La seule nouvelle production de ce festival était réservée pour « La gazetta » un « dramma per musica in due atti » de 1816. Présenté la même année que « Il barbiere di Siviglia » cet « opera comica » n’atteint sûrement pas le même niveau. D’abord le livret de Giuseppe Palomba est assez faible et compliqué et puis Rossini a emprunté plus d’une fois des fragments à des œuvres antérieures. L’ouverture de « La gazzetta » par contre deviendra plus tard celle de « La Cenerentola ». Récemment un quintette qui figurait au premier acte et dont on avait le texte mais plus la musique puisque la partition avait disparu, a été retrouvé et réinséré. Si ce fait rend l’œuvre plus complète, elle reste assez disparate et la mise en scène de Marco Carniti n’arrangeait pas les choses, du moins pour moi. L'humour est une chose assez personnelle et le spectacle dans les décors minimes de Manuela Gasperoni et les costumes extravagants de Maria Filippi ne m’a guère convaincue ou rendu l’intrigue plus claire. Dommage car la distribution se donnait de grands efforts et réunissait quelques chanteurs remarquables . Il y avait d’abord Nicola Alaimo dans le rôle de Don Pomponio Storione, imposant de figure en de voix, chantant dans le dialecte napolitain et dominant le plateau. Hasmik Torosyan était sa fille Lisetta, agréable à voir, évoluant avec grâce et chantant d’une voix virtuose mais parfois un peu dure. Maxim Mironov était un Alberto jeune premièr au ténor souple d’un beau métal. Vito Priante campait un Filippo séduisant et sonore. Raffaella Lupinacci restait un peu en retrait comme Doralice mais Josè Maria Lo Monaco était une Madama la Rose élégante à la voix riche et chaude. Bonne prestations des autres chanteurs de la distribution et des choeurs du Teatro Communale di Bologna.

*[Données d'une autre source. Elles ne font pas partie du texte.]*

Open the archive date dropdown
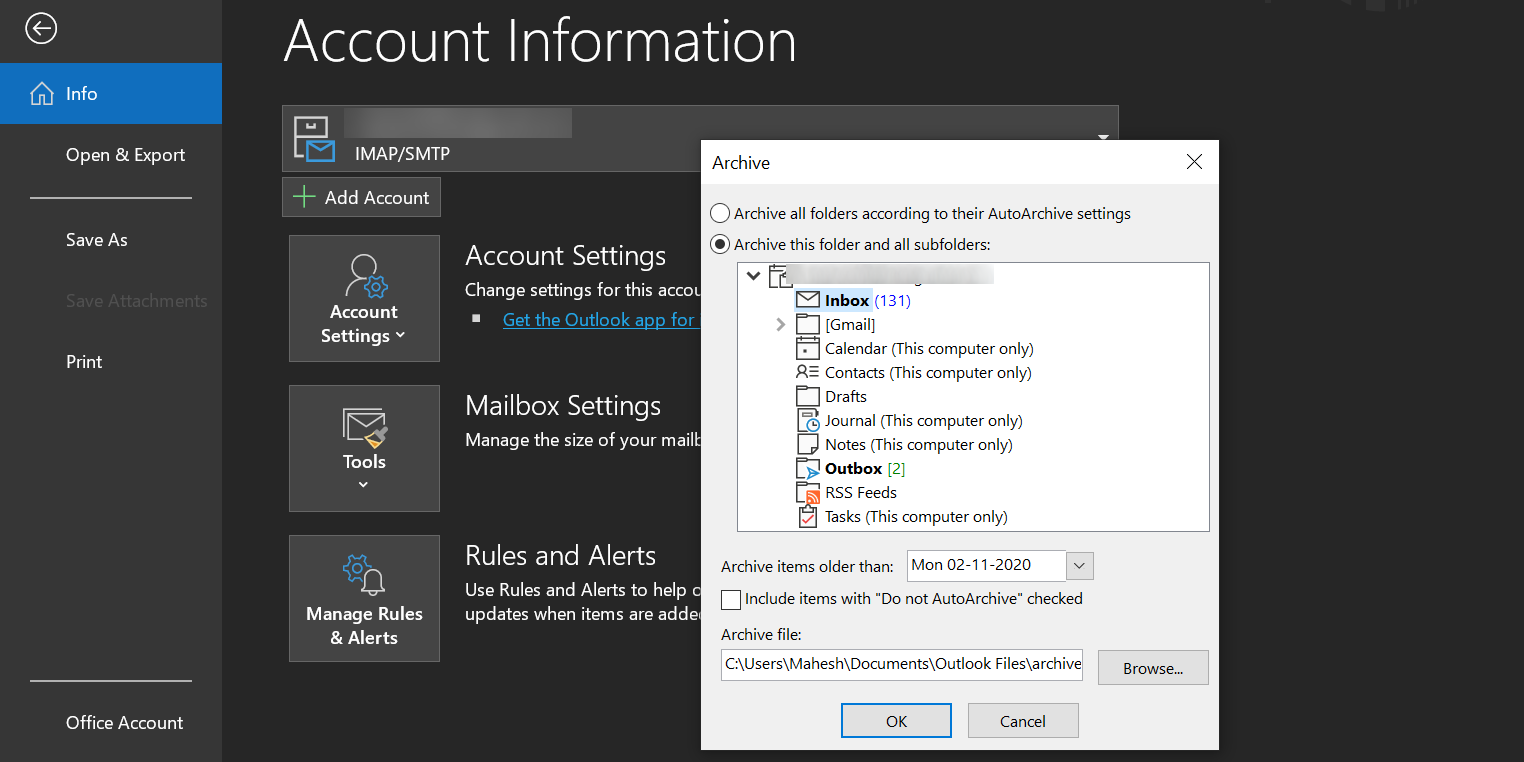 pos(1078,565)
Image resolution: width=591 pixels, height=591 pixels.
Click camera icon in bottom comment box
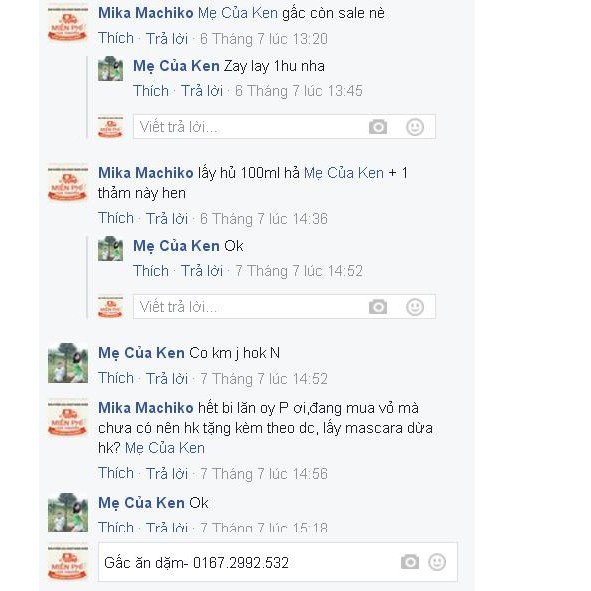click(x=410, y=562)
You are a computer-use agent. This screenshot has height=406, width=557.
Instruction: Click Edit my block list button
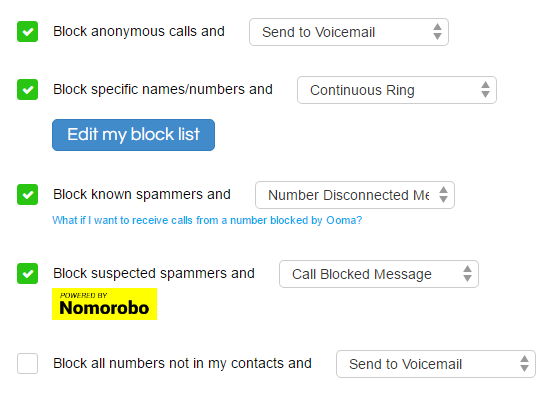tap(133, 135)
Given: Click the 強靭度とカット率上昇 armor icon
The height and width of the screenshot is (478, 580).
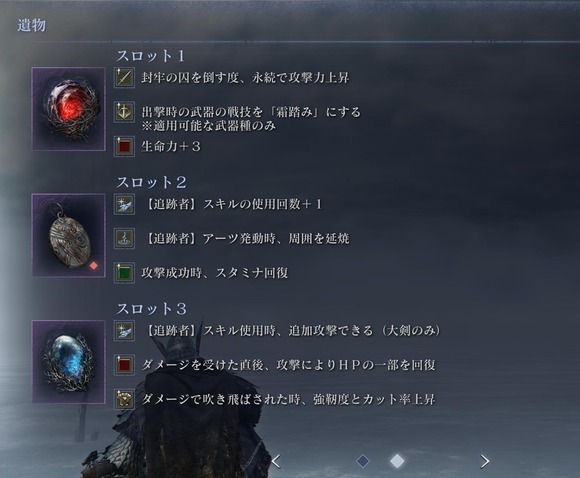Looking at the screenshot, I should tap(124, 399).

Enrique Mazzola dirigeait l’orchestre de Bologna avec verve et tempérament.

Pour la « Messa di Gloria » de 1820, la cantate « Il pianto d’Armonia sulla morte d’Orfeo » de 1808 et la scène lyrique avec chœur « La morte di Didone » de 1810 Donato Renzetti dirigeait le choeur du Teatro Communale di Bologna et la Filarmonica Gioachino Rossini dans des exécutions honorables illuminés par la présence des chanteurs Jessica Pratt, Viktoria Yarovaya, Juan Diego Florez, Dempsey Rivera et Mirco Palazzi. Dans la « Messa di Gloria » ce sont surtout Viktoria Yarovaya à la voix somptueuse et Juan Diego Florez, virtuose comme toujours, qui se sont distingués. Malgré sa belle voix bien maîtrisée Jessica Pratt ne parvenait pas vraiment à convaincre dans « La morte di Didone » dont le texte restait pour la plus grande part incompréhensible. Juan Diego Florez par contre s'imposait en Armonia par sa projection du texte et sa déclamation expressive et vocalement riche.